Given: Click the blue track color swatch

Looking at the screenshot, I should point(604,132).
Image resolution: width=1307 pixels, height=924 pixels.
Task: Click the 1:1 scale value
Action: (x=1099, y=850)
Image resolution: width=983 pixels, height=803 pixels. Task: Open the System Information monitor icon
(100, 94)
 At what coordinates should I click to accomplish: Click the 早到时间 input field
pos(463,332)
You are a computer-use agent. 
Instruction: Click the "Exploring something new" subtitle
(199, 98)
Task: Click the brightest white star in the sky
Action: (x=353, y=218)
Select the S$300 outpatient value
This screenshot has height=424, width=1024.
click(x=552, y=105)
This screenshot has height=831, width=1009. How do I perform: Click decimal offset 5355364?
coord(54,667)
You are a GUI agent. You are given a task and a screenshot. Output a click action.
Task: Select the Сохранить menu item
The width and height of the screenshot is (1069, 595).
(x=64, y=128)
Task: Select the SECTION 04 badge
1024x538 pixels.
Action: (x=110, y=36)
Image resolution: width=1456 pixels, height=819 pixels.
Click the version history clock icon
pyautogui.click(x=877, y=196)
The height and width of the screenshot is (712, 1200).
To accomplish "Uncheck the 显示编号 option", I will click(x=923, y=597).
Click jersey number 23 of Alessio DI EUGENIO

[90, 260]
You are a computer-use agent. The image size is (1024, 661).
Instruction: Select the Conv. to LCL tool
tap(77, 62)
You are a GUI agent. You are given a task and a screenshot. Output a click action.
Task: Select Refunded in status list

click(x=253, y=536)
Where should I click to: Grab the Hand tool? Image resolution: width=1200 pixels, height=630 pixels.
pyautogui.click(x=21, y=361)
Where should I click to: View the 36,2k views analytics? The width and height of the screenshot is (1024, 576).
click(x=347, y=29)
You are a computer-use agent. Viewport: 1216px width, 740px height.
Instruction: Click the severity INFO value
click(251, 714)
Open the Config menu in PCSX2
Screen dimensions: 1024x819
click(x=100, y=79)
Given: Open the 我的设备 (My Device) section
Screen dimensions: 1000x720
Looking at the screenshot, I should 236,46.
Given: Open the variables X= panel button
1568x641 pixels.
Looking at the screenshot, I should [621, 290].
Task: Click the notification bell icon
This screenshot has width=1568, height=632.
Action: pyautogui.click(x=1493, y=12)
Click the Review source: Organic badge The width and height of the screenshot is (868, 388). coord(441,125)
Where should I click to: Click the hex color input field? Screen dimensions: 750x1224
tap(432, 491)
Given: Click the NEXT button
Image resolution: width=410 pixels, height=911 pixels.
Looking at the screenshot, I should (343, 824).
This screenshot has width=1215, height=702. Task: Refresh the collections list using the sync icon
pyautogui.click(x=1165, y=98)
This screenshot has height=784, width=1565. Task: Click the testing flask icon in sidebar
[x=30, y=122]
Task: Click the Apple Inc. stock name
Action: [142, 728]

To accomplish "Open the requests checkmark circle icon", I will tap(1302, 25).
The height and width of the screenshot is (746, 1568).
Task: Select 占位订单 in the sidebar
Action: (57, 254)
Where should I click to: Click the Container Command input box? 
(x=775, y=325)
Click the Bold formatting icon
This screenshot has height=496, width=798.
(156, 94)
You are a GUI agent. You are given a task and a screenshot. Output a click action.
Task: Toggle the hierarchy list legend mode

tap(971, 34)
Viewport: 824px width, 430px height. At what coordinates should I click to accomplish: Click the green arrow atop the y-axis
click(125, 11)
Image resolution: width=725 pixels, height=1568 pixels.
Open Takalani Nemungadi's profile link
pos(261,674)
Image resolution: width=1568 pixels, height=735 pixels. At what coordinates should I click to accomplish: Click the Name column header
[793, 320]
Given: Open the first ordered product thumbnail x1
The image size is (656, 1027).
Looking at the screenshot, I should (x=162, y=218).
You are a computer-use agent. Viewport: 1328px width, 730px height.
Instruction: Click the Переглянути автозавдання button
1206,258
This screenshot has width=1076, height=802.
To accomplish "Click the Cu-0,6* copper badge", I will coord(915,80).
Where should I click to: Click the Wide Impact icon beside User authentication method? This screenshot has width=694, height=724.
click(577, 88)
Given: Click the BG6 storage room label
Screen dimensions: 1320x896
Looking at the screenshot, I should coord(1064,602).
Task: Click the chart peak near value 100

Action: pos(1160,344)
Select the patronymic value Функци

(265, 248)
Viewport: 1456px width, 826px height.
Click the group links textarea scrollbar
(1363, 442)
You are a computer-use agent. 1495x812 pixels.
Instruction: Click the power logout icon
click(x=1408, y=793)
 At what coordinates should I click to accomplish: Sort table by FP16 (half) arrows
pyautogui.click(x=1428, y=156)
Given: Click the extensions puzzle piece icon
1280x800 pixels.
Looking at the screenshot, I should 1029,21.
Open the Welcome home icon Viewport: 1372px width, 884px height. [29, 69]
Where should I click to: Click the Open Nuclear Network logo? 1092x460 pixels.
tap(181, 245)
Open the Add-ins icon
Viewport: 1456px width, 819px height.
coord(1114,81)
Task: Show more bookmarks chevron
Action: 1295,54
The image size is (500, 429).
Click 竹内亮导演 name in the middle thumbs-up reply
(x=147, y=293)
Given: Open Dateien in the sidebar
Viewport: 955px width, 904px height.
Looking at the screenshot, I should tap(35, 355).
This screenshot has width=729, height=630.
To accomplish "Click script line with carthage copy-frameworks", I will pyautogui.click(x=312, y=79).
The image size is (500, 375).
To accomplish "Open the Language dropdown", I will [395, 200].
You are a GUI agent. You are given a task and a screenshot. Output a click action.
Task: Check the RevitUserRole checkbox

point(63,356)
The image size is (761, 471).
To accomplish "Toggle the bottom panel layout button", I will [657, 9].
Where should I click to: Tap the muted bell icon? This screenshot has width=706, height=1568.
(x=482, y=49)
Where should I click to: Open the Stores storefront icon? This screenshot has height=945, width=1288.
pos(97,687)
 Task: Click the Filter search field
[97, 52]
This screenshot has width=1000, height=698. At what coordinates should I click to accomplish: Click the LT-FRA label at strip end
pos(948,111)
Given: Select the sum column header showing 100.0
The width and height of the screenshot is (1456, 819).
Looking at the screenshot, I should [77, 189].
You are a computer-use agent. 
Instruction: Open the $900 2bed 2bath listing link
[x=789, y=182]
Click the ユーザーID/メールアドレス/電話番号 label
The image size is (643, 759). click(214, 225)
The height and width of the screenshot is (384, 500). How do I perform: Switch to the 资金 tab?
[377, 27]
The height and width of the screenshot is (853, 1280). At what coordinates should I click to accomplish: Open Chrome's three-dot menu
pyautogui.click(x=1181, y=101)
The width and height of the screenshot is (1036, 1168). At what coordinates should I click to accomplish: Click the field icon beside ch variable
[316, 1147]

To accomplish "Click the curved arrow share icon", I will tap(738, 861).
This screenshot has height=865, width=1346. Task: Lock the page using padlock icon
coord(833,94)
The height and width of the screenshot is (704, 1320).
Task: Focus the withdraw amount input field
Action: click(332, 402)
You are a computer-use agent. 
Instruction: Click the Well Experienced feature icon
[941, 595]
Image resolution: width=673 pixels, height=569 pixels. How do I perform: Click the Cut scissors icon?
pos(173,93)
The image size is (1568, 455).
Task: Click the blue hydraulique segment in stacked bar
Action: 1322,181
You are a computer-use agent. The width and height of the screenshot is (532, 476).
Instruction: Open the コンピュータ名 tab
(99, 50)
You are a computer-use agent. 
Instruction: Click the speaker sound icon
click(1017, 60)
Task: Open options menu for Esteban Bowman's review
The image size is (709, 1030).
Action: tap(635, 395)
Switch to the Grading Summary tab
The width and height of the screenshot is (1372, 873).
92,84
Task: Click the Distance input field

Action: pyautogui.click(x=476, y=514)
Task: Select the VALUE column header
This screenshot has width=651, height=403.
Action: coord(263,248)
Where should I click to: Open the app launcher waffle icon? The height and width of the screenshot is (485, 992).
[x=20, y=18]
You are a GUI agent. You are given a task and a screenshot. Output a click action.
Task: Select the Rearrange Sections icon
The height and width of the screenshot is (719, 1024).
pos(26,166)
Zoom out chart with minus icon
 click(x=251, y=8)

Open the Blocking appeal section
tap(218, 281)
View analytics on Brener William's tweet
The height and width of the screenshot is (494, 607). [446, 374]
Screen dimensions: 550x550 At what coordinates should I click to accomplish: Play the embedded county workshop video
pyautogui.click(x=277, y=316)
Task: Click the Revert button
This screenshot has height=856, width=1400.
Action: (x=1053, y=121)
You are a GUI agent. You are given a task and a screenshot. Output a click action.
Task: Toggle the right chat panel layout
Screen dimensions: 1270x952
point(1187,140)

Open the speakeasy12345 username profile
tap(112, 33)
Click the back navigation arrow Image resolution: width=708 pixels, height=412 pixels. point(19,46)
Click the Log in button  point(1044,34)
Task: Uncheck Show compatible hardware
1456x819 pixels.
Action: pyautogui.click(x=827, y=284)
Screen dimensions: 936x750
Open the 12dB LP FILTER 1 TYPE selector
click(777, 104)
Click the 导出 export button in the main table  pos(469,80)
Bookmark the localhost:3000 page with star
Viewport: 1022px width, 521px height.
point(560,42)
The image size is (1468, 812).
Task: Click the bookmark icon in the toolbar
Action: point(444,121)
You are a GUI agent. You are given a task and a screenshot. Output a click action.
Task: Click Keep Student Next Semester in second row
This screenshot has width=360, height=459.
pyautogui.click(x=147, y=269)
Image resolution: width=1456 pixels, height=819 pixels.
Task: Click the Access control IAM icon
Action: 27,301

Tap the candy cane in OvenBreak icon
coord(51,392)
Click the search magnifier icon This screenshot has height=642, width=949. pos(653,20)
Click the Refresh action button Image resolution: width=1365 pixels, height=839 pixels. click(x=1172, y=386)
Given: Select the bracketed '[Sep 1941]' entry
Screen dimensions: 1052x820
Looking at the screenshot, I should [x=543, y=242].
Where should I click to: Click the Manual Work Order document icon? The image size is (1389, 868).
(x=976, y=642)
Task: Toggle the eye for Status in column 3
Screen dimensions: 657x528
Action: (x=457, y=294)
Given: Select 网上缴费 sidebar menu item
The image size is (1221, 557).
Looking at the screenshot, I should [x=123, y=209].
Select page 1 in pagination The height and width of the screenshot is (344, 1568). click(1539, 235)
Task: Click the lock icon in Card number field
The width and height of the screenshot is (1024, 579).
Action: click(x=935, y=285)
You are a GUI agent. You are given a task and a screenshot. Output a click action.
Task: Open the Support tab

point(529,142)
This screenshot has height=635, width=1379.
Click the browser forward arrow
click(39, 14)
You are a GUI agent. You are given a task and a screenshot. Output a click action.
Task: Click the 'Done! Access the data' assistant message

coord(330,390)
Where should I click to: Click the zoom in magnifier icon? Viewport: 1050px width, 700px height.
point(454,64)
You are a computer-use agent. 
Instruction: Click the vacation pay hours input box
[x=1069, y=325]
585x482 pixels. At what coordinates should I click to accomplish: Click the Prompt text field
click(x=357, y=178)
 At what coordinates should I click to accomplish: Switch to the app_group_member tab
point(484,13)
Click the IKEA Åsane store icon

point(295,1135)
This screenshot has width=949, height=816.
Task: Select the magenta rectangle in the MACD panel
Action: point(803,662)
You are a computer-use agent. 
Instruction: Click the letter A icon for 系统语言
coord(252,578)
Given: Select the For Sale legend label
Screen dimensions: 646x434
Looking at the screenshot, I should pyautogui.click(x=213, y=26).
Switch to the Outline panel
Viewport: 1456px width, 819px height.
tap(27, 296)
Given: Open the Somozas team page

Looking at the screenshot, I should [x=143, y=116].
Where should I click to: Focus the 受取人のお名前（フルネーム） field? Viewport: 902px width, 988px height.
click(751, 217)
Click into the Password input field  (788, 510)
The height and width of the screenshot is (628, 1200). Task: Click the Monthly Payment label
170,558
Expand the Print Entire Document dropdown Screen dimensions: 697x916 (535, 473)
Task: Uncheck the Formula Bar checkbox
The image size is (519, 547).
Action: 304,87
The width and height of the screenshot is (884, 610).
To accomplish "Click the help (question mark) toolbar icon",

-.-.-

=== WORK REQUIRED ===
Copy the material above word for word, from the line with "Given: Open the Somozas team page" through the last line of the material.

=== SOLUTION FOR THIS TASK ===
Given: Open the Somozas team page

Looking at the screenshot, I should [x=143, y=116].
Where should I click to: Focus the 受取人のお名前（フルネーム） field? Viewport: 902px width, 988px height.
click(751, 217)
Click into the Password input field  (788, 510)
The height and width of the screenshot is (628, 1200). Task: Click the Monthly Payment label
170,558
Expand the Print Entire Document dropdown Screen dimensions: 697x916 (535, 473)
Task: Uncheck the Formula Bar checkbox
The image size is (519, 547).
Action: 304,87
The width and height of the screenshot is (884, 610).
To accomplish "Click the help (question mark) toolbar icon",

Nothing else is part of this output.